Problem statement: There are pictures in the records below; leave them out and set down exactly the lines from the one holding "This screenshot has height=762, width=621." through the one holding "Task: Click the 1 TAHUN column header".

Dataset entries
◆ ◆ ◆ ◆ ◆ ◆ ◆

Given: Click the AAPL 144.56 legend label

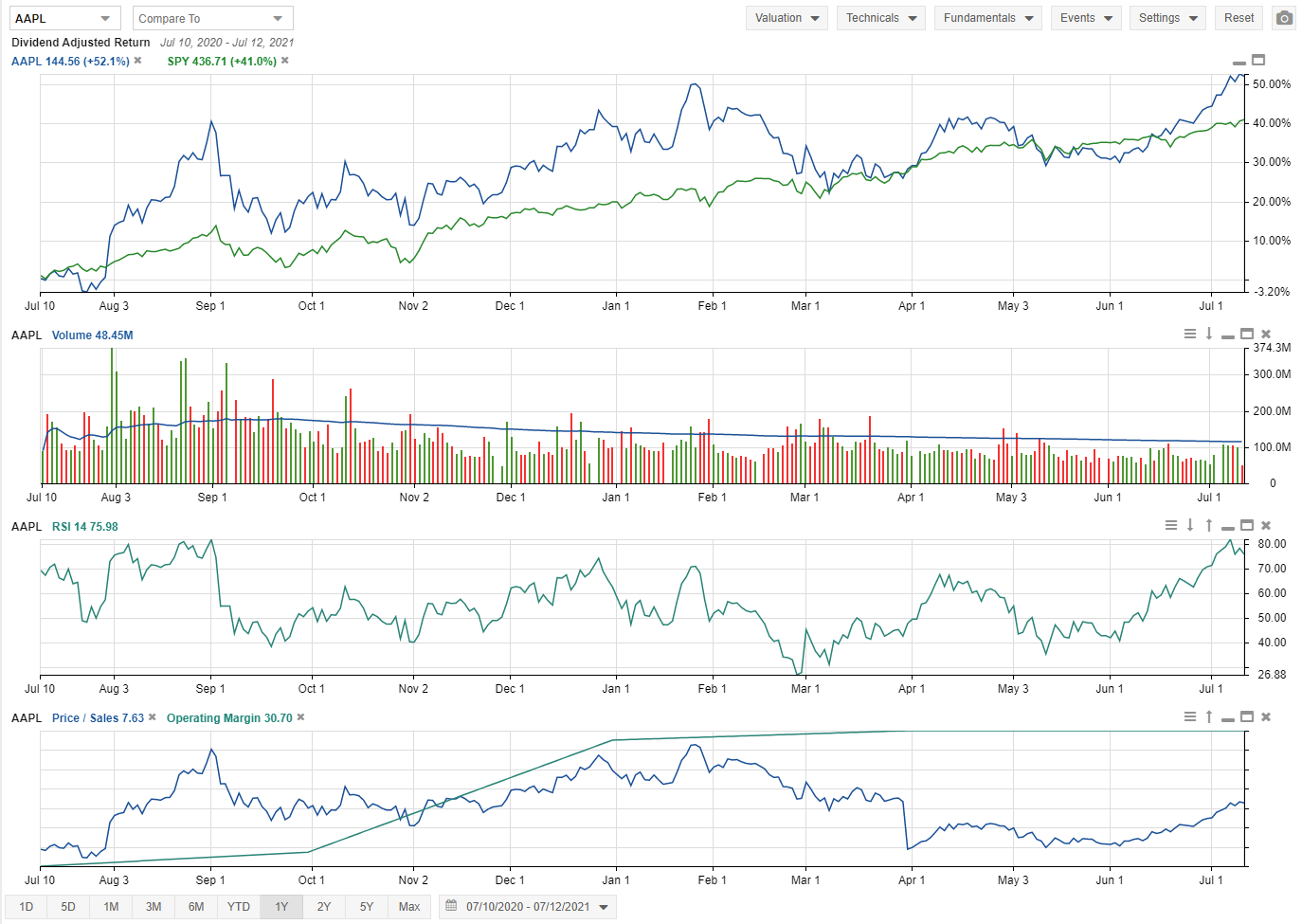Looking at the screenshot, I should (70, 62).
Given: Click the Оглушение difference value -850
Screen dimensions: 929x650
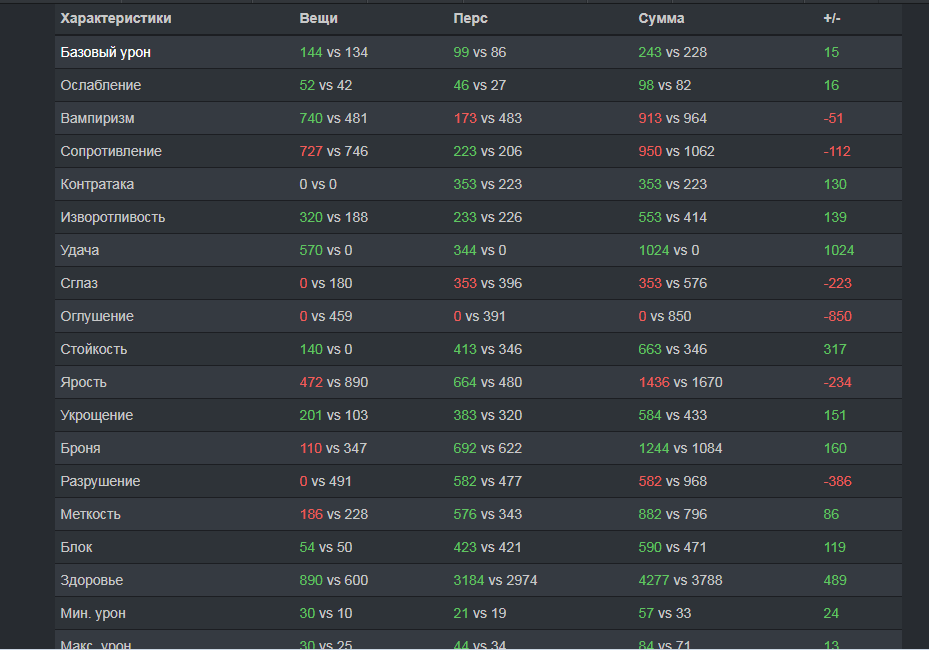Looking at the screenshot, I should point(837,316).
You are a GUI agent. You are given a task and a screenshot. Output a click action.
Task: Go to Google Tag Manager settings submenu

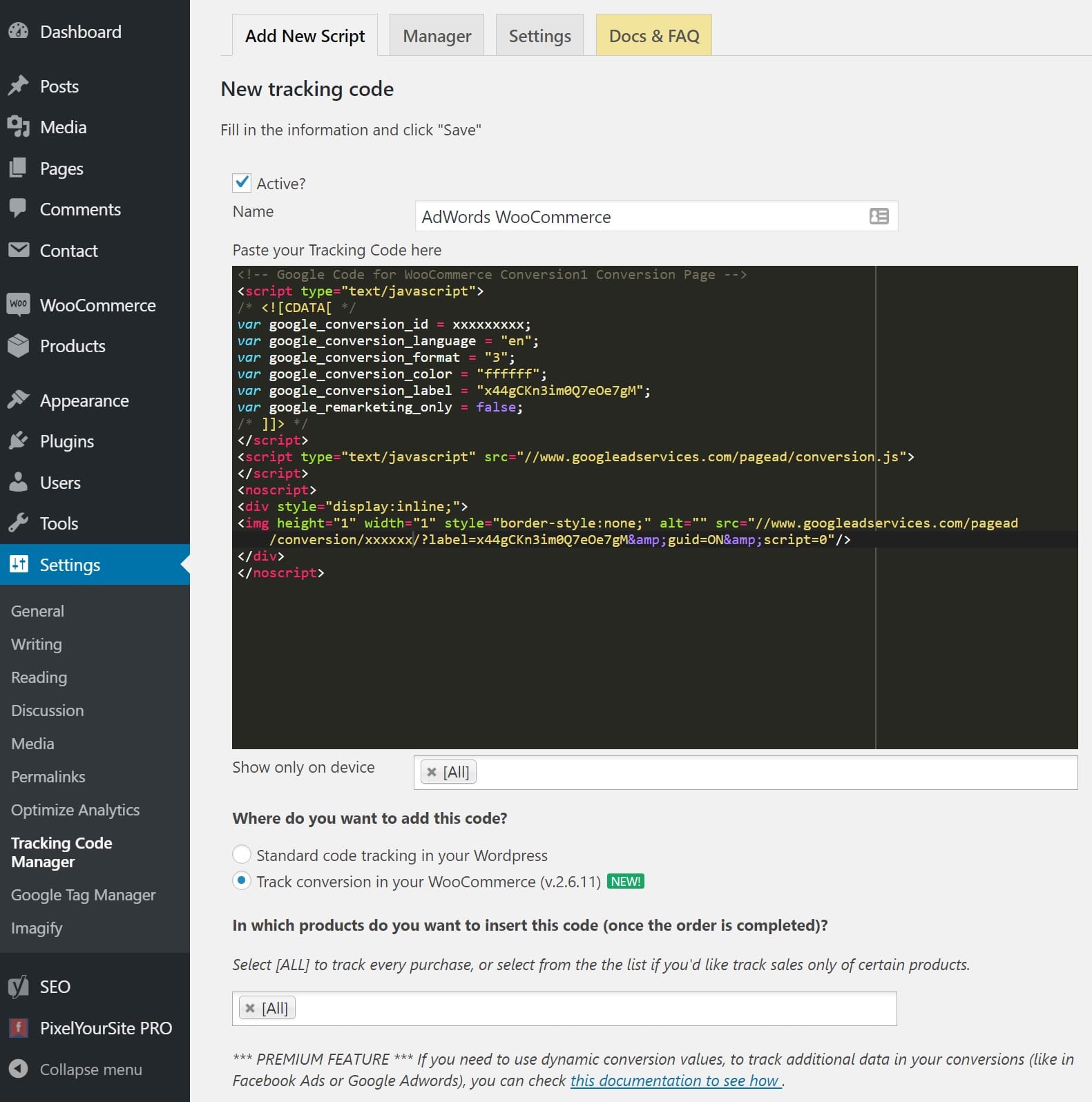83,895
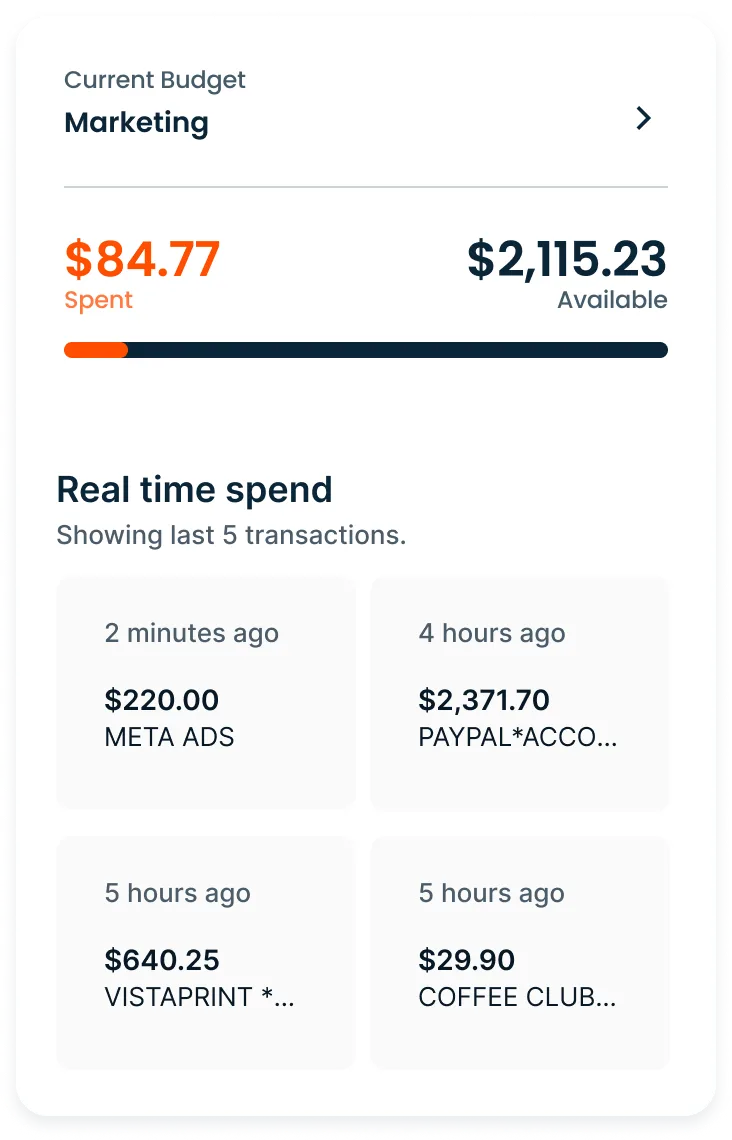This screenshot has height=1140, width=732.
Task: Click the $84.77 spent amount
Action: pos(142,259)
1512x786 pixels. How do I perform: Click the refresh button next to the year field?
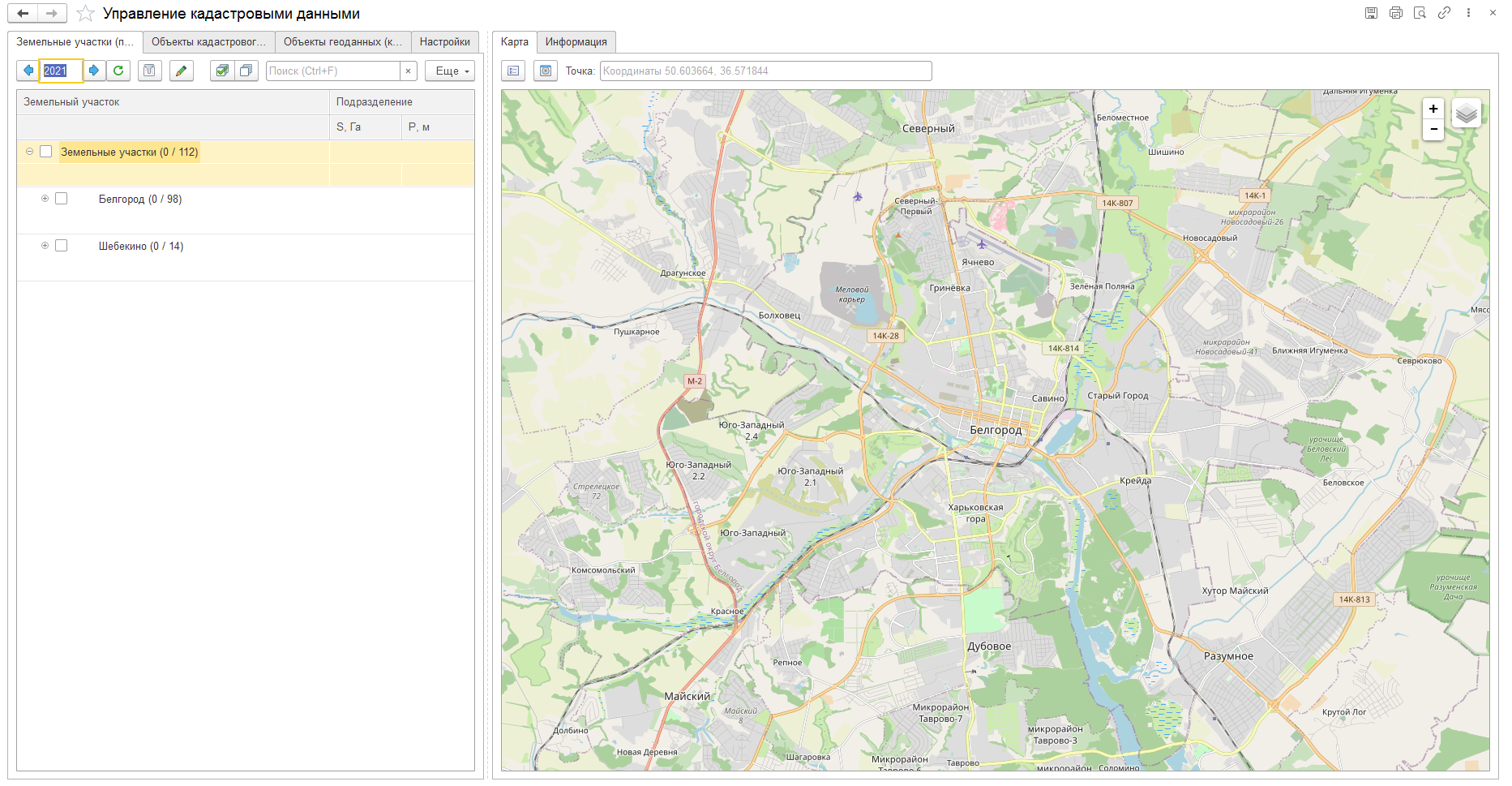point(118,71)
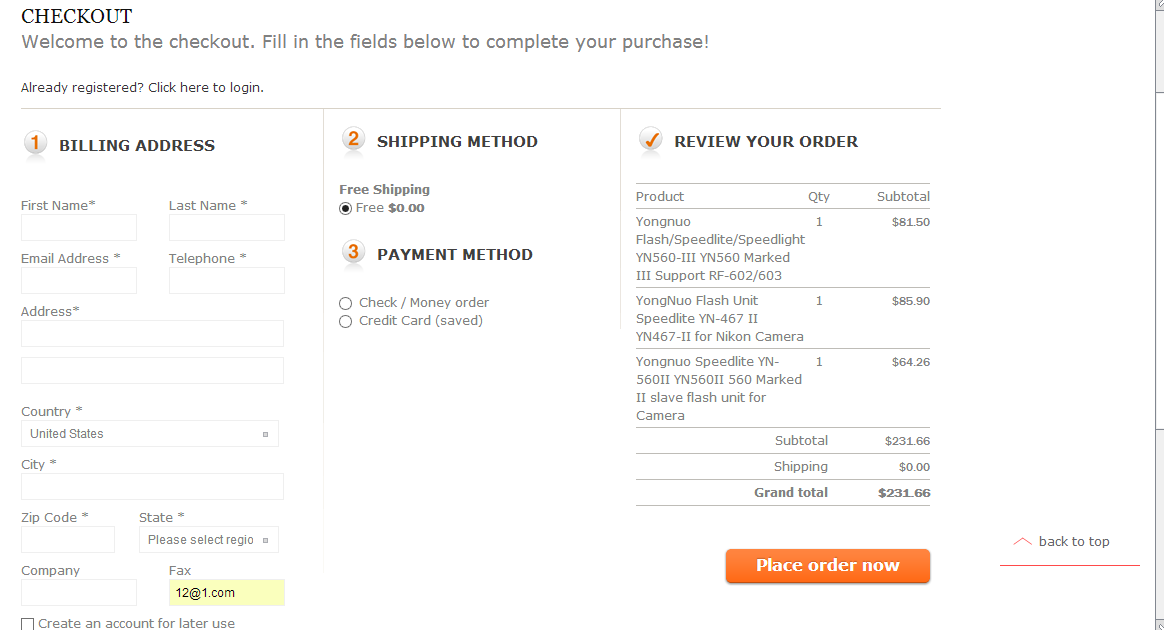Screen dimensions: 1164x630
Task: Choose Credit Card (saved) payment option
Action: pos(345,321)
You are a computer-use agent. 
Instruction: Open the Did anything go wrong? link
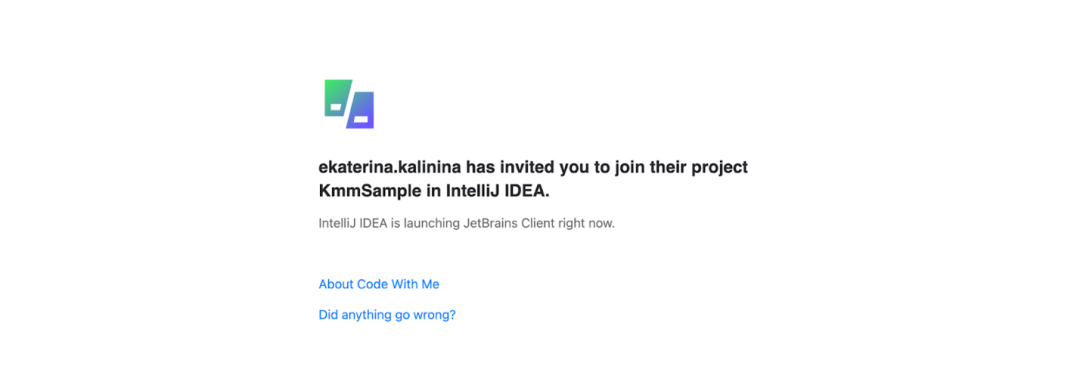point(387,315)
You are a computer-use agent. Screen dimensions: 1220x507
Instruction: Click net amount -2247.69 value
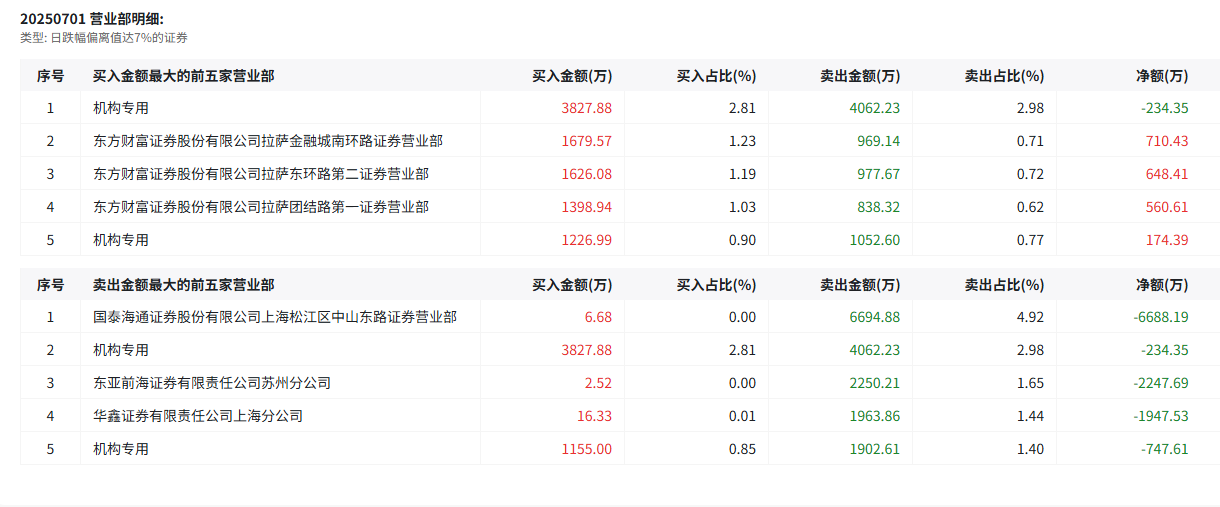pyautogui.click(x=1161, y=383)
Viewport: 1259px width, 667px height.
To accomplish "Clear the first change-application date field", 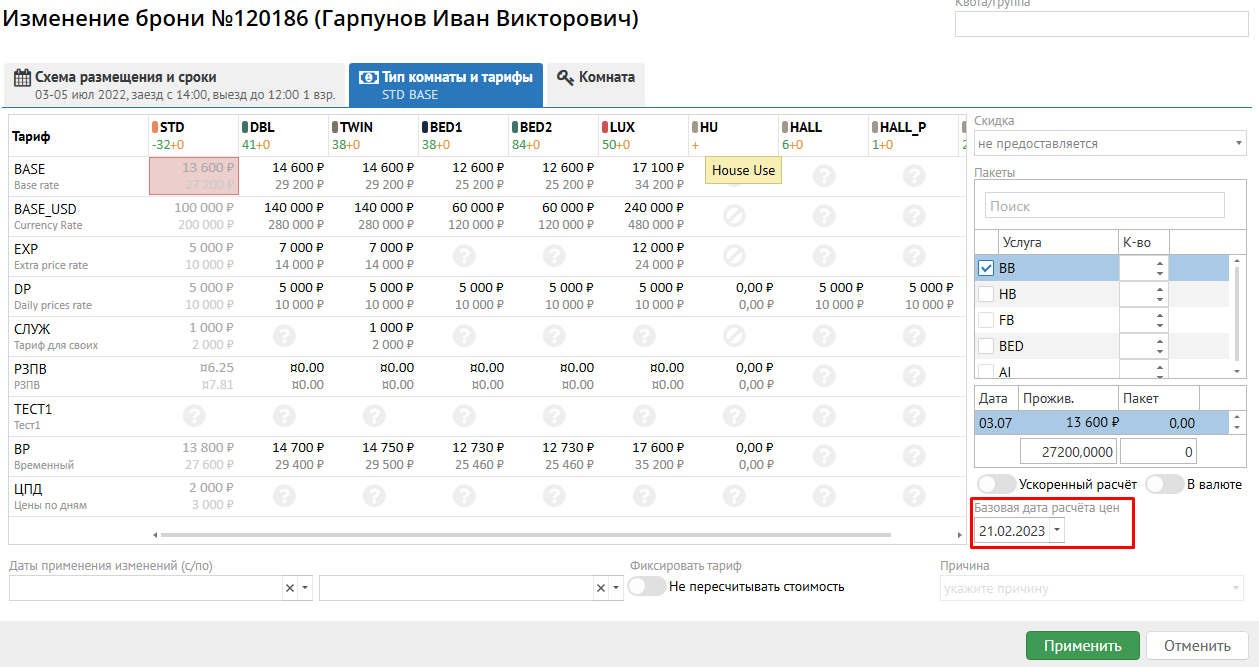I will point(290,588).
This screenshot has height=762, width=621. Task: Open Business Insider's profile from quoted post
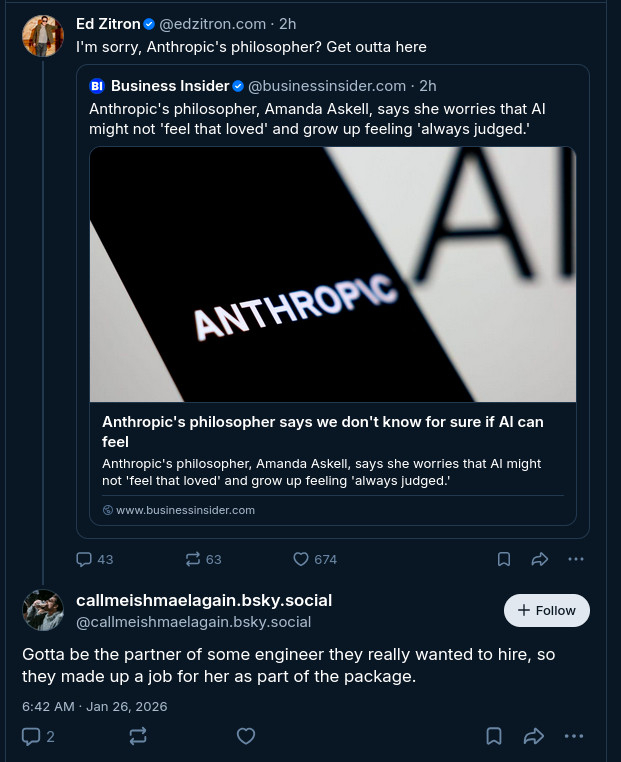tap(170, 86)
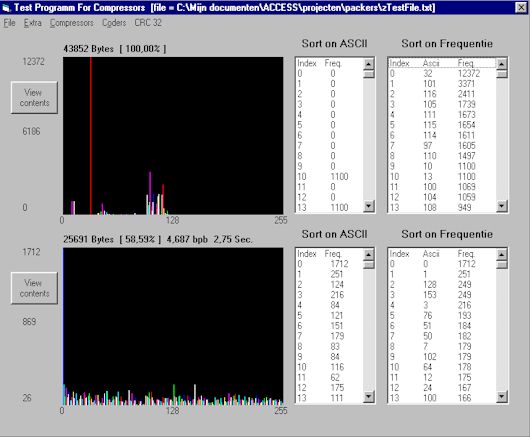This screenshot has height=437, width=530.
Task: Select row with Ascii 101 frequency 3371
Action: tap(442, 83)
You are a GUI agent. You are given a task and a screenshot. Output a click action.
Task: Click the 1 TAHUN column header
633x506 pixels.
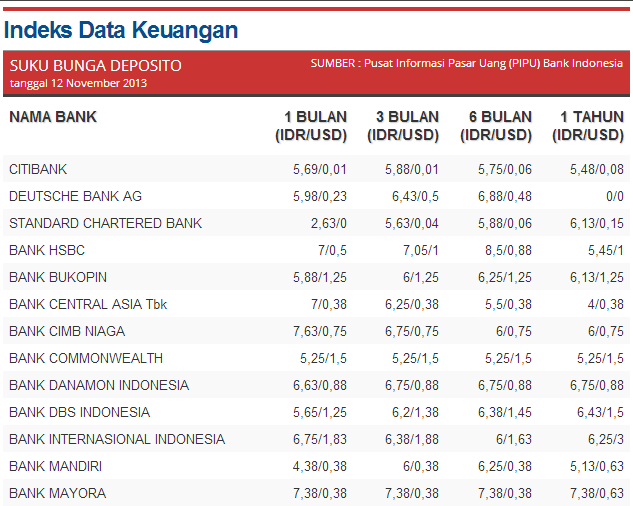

◆ ◆ ◆ ◆ ◆ ◆ ◆

Task answer:
This screenshot has height=762, width=621. Task: Open Business Insider's profile from quoted post
tap(170, 86)
This screenshot has height=437, width=530.
Task: Select row with Ascii 101 frequency 3371
Action: tap(442, 83)
You are a GUI agent. You are given a task and a screenshot. Output a click action.
Task: Click the 1 TAHUN column header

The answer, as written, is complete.